Required work - Pictures do not belong in the copy, so please give every entry below again exactly.

Records provided section start

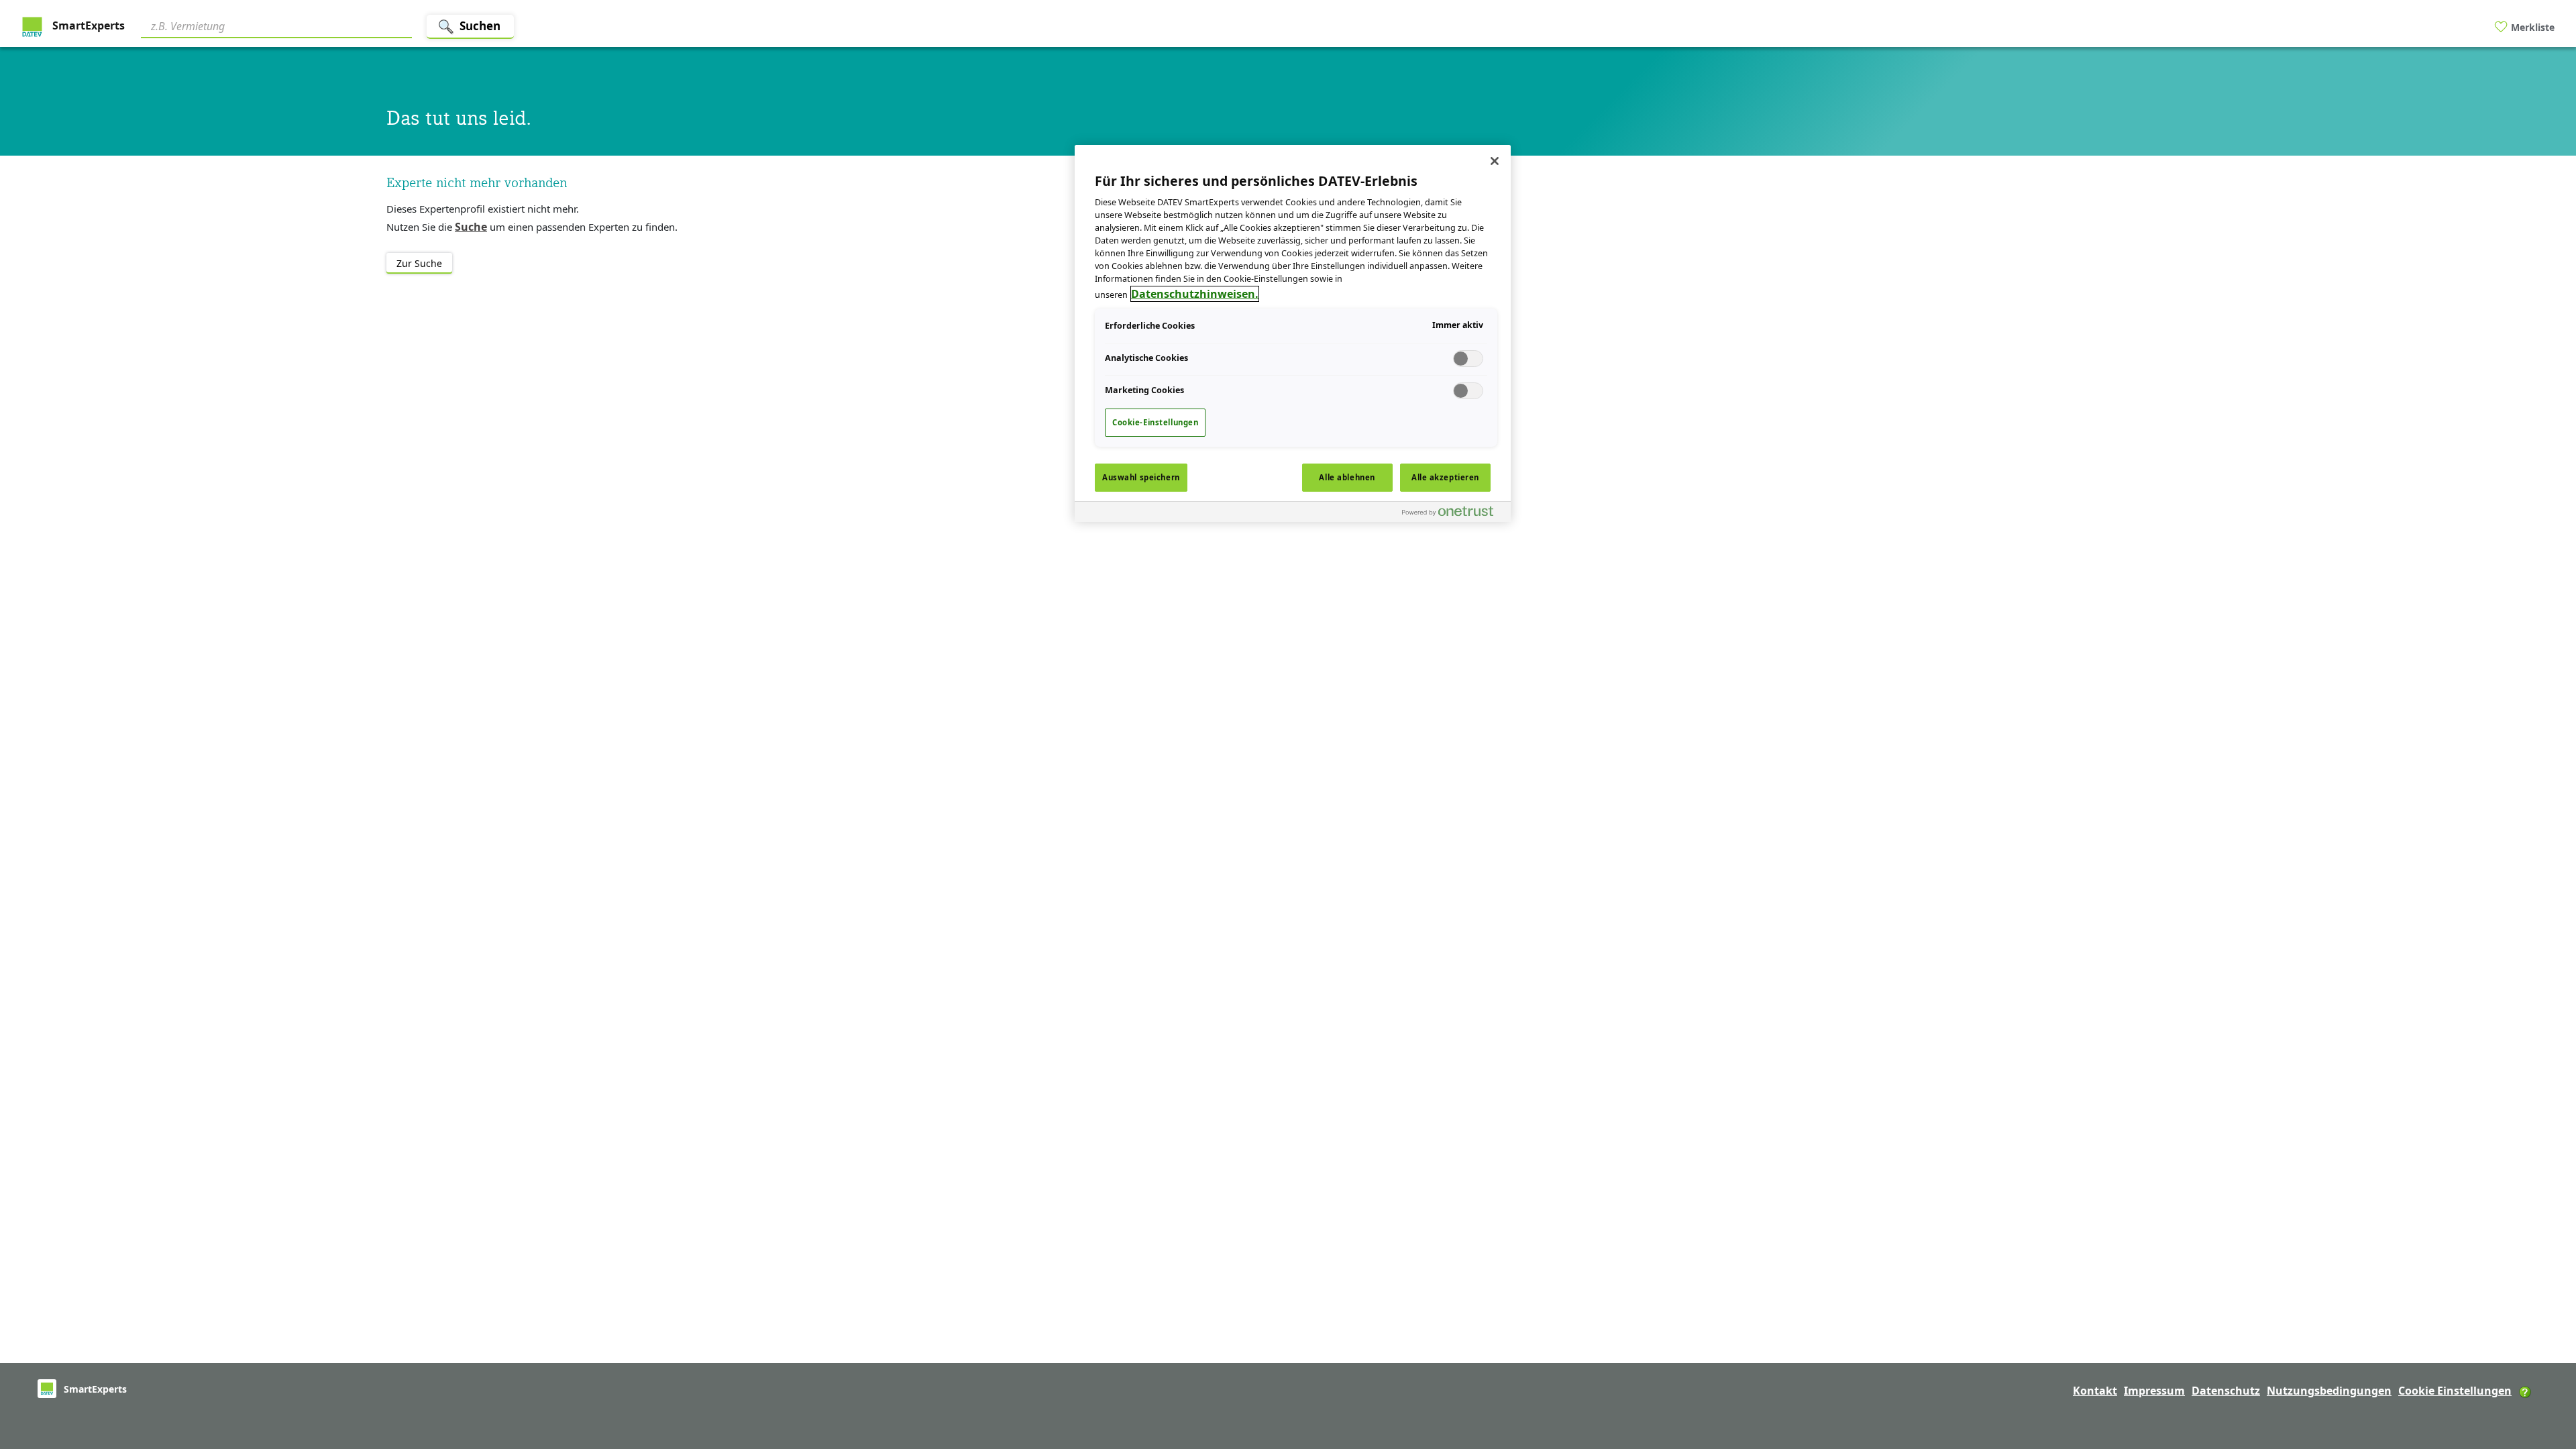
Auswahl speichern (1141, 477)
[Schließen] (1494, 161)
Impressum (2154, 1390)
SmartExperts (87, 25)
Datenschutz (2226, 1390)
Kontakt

Records provided section end

Solution below -
Auswahl speichern (1141, 477)
[Schließen] (1494, 161)
Impressum (2154, 1390)
SmartExperts (87, 25)
Datenschutz (2226, 1390)
Kontakt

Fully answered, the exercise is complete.